Isn't that true for any ceph cluster with 3 replicas?
With only three nodes (and one of them down) there is not chance to rebalance. It will stay "degraded" forever as the "failure domain" usually is "host".
 
Isn't that true for any ceph cluster with 3 replicas?
I answered quickly but my point was supposed to be “if a server is down” which is “reboot” (temporary) or something more permanent in which case Ceph cannot recover to 3/2 replicas.

Similar issue if a drive dies and an OSD is down. Ceph will create the missing PGs on other drives on the same host (the only one it can, using the default 3/2) so other drives need enough free space to hold what was on the hypothetical missing drive. (Plus nearfull ratio defaults to 85% per OSD)

Yes there are the flags to prevent rebalancing for a simple reboot.

If 1/3 servers are down Ceph has only 2/2 copies of PGs but also the whole cluster is at increased risk since 2/3 is 1 away from no quorum.

Yes it can all work with 3, I’m just trying to point out the potential issues.

4 servers plus a Qdevice would allow for two servers to be offline at any one time.
 
I've been migrating from VMware vSphere to Proxmox Ceph at work on 13th-gen Dells.

Ceph really, really, really wants homogeneous hardware, ie, same CPU, RAM, NIC, storage, storage controller, firmware, etc, etc. I swapped out PERCs for Dell HBA330s since I won't want to deal with PERC HBA-mode drama.
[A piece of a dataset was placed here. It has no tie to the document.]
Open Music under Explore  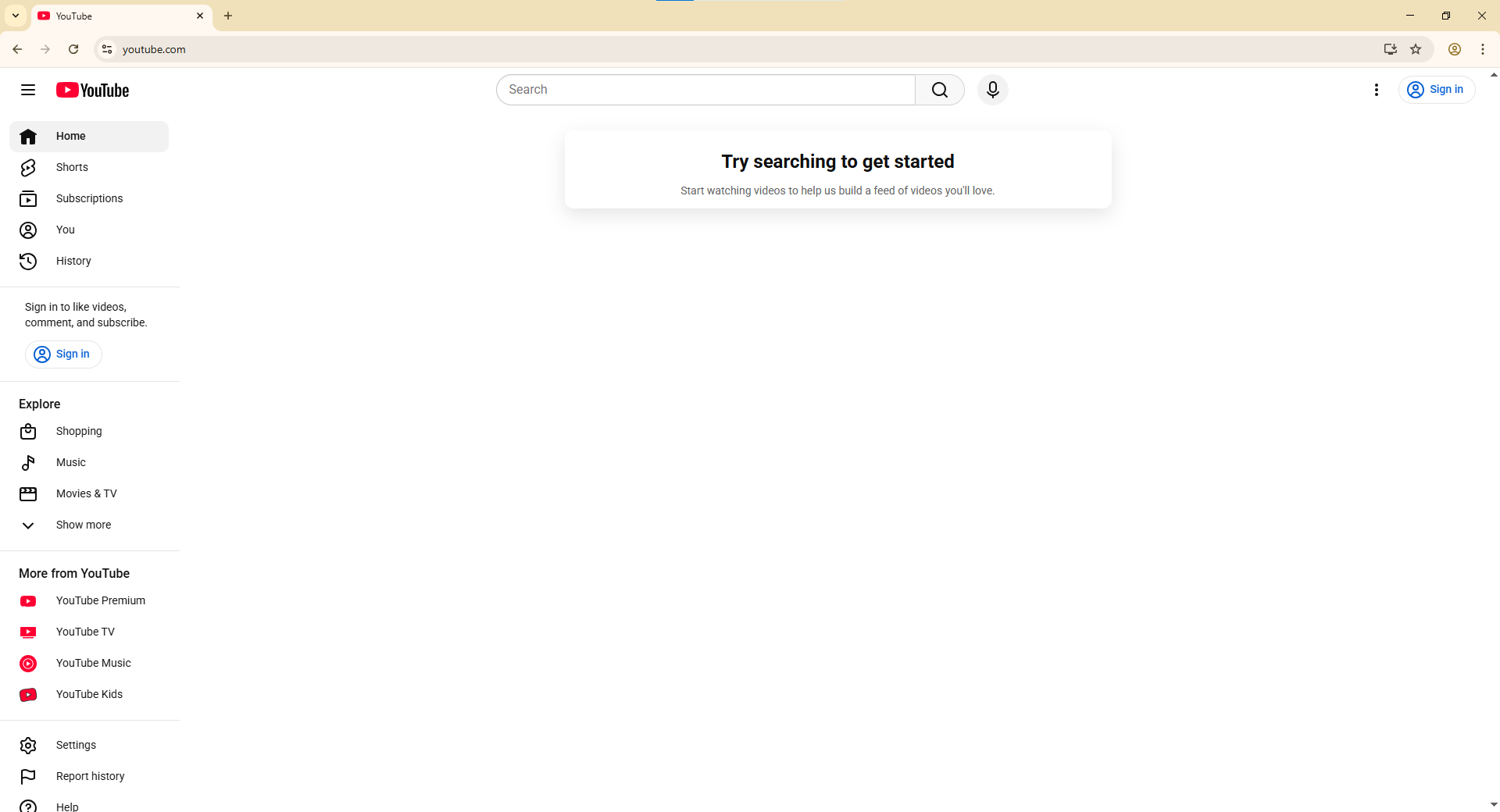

IMO, you really want 5-nodes for production, that way can lose 2 nodes and still have quorum. Plus, Ceph is a scale-out solution. More nodes/OSDs = more IOPS.

So, been creating, 5-, 7-, 9-, 11-node Proxmox Ceph clusters at work. I really see a big difference in performance between 5- vs. 11-node clusters. Not hurting for IOPS. Workloads range from DHCP to DB servers. All workloads backed up to a bare-metal Proxmox Back Server.

It's considered best practice to use isolated switches for Ceph, Corosync, and VM traffic.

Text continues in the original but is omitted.